Your task:
Copy out all lines of the material below in which "will" occurs.

Extracted records:
************

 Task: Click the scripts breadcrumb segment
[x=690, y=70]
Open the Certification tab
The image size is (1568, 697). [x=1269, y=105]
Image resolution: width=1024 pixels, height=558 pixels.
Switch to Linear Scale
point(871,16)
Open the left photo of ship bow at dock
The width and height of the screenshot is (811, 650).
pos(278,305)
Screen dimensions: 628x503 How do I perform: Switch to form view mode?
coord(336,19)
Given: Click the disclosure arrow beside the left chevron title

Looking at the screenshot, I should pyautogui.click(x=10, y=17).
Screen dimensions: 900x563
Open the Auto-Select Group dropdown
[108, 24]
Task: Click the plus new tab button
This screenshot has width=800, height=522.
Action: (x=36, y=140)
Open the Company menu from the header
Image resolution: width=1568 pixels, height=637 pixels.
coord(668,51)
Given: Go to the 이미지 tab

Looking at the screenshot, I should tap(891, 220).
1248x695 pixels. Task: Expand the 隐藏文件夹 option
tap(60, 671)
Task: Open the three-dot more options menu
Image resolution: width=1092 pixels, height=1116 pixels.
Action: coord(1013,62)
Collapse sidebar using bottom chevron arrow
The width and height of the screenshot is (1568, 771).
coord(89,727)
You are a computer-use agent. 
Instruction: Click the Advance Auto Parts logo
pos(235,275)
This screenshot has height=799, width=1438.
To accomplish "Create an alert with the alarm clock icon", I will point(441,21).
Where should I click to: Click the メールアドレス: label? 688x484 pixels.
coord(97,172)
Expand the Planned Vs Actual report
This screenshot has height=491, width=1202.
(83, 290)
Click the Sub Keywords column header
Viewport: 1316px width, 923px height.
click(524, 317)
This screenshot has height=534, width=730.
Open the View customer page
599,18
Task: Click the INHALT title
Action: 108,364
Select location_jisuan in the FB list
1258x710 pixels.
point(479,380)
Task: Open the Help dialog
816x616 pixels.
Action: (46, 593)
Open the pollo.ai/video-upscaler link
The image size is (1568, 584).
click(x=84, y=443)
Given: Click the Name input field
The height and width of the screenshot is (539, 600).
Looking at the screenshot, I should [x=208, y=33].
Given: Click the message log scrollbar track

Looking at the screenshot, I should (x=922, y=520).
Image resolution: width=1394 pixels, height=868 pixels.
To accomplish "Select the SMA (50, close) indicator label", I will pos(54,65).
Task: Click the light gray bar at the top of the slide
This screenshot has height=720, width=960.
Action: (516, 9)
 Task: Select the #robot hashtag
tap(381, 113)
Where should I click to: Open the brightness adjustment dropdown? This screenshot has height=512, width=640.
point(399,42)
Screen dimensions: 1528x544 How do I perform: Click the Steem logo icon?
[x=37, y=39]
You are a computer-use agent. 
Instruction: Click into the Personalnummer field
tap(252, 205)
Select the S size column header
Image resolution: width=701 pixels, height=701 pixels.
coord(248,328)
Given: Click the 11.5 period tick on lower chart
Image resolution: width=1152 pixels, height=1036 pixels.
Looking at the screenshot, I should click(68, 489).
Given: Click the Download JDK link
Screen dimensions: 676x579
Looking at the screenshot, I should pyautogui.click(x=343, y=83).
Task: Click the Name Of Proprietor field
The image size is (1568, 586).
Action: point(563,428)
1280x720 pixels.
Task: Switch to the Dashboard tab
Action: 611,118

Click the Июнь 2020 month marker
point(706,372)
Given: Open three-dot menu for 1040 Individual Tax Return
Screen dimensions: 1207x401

************

Output of the exercise:
To accomplish "Create an alert with the alarm clock icon", I will point(441,21).
To accomplish "Select the SMA (50, close) indicator label", I will pos(54,65).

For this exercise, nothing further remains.